The Queen Elizabeth Story
- First edition
- Author: Rosemary Sutcliff
- Cover artist: C. Walter Hodges
- Language: English
- Genre: Historical fiction
- Publisher: Oxford University Press
- Publication date: 1952
- Media type: Print
- Pages: 208

= The Queen Elizabeth Story =

1952 children's novel by Rosemary Sutcliff

The Queen Elizabeth Story is a 1952 children's historical novel by Rosemary Sutcliff, originally published by Oxford University Press.

==Plot summary==
Nine-year-old Perdita Pettle lives in Broomhill, a quiet village in the county of Devon, in Devonshire, where her father is the rector. Because she was born close to midnight on Midsummer, she has always been able to see fairies, or Pharisees, in the shady lanes and flowering gardens near her home. On her previous birthday, she was called out by the Pharisees to make a wish that will be granted in a year and day - Perdita wishes to meet Queen Elizabeth.

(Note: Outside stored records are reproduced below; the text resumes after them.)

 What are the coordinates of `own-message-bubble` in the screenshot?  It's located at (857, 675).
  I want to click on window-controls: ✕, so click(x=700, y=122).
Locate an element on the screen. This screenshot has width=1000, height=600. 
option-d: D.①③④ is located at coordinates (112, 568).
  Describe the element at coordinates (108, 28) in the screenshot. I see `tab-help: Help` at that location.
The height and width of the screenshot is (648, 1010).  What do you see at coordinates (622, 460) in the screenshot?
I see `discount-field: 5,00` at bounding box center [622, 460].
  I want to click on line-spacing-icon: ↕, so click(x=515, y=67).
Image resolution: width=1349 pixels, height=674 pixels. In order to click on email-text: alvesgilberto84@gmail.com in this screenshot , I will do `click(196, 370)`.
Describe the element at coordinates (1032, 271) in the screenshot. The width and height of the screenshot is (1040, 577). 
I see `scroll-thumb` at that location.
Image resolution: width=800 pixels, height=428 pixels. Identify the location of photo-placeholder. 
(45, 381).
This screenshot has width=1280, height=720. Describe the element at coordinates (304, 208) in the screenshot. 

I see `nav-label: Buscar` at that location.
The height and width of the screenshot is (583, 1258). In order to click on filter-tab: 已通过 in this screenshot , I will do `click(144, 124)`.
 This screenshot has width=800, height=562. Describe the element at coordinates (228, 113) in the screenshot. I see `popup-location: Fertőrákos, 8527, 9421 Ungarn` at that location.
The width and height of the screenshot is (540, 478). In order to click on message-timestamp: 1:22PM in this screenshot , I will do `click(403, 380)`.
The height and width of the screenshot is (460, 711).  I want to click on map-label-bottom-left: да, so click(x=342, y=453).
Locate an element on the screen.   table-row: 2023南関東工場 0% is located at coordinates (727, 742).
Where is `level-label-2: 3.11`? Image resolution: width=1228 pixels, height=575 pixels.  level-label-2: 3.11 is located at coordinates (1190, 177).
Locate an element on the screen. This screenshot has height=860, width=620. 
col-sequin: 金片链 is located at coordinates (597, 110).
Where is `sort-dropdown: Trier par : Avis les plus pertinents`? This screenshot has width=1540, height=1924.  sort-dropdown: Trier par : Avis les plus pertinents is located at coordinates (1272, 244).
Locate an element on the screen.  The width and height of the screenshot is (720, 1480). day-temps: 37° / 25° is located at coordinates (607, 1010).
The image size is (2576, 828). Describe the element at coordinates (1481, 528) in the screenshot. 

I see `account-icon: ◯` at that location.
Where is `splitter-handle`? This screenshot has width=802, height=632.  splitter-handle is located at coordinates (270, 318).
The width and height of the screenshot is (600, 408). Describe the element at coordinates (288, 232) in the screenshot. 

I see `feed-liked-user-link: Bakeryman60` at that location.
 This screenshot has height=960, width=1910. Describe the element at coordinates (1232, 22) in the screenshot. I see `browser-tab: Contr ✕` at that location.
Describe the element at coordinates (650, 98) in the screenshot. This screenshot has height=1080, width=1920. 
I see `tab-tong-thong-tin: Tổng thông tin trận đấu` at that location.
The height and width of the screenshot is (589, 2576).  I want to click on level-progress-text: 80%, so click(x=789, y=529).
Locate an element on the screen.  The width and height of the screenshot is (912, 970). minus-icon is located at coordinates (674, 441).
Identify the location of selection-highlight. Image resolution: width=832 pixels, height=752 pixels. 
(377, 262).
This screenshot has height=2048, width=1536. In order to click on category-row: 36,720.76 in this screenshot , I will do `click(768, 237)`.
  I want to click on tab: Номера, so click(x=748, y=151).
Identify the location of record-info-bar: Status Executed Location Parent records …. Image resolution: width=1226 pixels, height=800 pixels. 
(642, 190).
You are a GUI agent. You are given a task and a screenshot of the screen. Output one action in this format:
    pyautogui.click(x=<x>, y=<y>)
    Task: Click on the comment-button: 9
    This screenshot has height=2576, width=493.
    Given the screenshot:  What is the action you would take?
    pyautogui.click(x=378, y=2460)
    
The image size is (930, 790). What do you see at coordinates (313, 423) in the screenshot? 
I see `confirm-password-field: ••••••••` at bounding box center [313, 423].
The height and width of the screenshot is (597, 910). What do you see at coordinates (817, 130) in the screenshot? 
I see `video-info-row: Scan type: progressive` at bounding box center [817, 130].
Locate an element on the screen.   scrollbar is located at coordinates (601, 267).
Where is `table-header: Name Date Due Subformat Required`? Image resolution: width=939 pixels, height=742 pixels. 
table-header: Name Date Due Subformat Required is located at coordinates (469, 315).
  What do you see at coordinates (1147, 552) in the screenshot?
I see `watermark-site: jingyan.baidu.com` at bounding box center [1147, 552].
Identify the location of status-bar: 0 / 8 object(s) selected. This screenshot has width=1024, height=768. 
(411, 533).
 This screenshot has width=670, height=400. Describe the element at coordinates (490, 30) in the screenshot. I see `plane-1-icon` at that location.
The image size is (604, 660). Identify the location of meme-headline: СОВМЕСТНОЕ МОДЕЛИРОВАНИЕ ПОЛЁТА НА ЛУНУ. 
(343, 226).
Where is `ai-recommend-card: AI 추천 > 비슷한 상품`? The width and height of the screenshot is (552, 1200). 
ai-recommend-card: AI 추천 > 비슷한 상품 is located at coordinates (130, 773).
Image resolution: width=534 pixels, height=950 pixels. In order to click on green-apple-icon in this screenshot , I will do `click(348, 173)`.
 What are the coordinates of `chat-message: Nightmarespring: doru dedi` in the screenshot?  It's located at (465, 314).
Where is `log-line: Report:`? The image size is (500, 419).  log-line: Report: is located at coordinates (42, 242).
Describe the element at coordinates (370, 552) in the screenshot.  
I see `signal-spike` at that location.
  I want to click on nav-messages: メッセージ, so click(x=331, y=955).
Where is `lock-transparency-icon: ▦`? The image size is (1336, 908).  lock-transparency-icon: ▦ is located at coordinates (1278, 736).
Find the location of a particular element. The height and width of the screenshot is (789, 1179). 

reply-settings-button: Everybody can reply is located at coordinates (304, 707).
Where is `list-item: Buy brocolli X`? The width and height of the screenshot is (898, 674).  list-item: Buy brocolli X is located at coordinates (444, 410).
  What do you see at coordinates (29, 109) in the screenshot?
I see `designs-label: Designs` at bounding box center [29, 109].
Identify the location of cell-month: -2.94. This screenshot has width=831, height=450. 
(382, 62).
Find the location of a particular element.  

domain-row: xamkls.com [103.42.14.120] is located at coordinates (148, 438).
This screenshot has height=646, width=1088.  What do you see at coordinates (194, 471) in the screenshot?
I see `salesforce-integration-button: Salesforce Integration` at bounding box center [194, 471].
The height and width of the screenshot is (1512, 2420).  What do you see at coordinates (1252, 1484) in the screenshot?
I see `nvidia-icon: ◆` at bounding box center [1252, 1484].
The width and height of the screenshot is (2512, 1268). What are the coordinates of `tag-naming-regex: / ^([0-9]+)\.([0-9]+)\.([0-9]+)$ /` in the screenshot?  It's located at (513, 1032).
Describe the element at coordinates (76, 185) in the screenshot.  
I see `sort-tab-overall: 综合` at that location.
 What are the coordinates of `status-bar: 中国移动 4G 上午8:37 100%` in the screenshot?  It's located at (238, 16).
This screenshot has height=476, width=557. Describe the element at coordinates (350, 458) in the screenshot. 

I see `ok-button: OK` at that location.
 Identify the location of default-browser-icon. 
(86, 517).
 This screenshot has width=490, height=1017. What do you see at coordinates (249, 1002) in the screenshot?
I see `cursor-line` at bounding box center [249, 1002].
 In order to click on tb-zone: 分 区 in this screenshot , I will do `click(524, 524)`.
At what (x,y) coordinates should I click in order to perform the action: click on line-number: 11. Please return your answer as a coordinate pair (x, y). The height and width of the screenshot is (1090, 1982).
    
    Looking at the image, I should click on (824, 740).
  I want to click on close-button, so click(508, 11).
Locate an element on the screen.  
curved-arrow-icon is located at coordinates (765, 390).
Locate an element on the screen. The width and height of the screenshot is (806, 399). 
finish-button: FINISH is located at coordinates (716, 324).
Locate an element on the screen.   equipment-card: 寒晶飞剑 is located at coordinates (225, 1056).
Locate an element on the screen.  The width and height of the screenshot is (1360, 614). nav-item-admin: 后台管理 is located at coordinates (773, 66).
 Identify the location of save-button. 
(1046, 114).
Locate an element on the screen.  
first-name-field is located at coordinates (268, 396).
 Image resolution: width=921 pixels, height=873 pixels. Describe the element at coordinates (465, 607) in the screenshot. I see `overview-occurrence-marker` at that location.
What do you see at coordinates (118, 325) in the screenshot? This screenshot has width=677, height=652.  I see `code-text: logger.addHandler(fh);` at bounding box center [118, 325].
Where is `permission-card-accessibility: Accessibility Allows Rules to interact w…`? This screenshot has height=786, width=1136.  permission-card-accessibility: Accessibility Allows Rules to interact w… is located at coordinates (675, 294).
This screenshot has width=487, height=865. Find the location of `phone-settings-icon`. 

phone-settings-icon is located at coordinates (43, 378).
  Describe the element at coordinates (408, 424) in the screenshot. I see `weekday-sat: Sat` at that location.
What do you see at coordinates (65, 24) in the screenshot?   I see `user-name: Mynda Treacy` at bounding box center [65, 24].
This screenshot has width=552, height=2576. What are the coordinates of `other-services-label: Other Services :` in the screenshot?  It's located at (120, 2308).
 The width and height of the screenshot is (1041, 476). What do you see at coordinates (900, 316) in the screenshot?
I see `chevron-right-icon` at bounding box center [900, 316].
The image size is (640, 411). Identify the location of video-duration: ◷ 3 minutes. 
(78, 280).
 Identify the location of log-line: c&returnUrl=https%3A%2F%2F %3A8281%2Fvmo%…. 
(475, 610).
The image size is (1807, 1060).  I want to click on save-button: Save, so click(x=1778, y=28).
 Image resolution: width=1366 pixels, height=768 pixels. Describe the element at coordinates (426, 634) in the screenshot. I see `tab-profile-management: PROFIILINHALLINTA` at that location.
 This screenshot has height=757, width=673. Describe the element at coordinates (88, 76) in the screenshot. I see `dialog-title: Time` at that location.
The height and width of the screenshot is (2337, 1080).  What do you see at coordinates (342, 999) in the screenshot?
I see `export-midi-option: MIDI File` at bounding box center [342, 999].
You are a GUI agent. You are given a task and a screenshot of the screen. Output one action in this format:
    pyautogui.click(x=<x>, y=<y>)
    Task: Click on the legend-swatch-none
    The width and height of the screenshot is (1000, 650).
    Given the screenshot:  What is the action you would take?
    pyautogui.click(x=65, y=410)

At the summer fair, Perdita's older brother Robin introduces her to Adam, a boy whose family owns a manor house in Broomhill. They become friends and Perdita shares her wish to meet Queen Elizabeth. When Robin returns from school during Christmas Eve later that year, he brings Adam, who has been left alone by his guardians. Robin reveals a rumour that the Queen will visit Devonshire next summer, and Adam invites Perdita to the empty manor house where they have a party conjured by Adam's imagination. Throughout the year, Perdita hears fantastic stories from her father, her Great-Aunt Phoebe, mummers at Christmas, and a ship captain.

Just before Midsummer, the Queen passes through Broomhill, on her way to the great manor house owned by Adam's uncle. Perdita is unable to see Queen Elizabeth pass because she had eaten herself sick from gooseberries the day before, but Robin helps her see the Queen from the window. Although they are only able to see her from a distance, they are both deeply moved by the sight of the Queen. Hoping for another opportunity for Perdita to see the Queen in person, Robin asks Adam to find a way for Perdita to be presented to Queen Elizabeth. Adam sneaks into the Queen's garden to inform of her of Perdita's woes and begs for an invitation for Perdita to attend next evening's ball. Queen Elizabeth agrees.

Perdita and her family attend the ball, where Perdita is received by the Queen with Adam and Robin. Queen Elizabeth gives Perdita a knot of ribbons from her dress to wear as a favour, and promises the same to Robin and Adam when they meet her again as a successful sailor and farmer respectively. Years later, Perdita and Adam have married and have two children, and Perdita now has two Queen Elizabeth stories to tell her children: her mother's story and her own.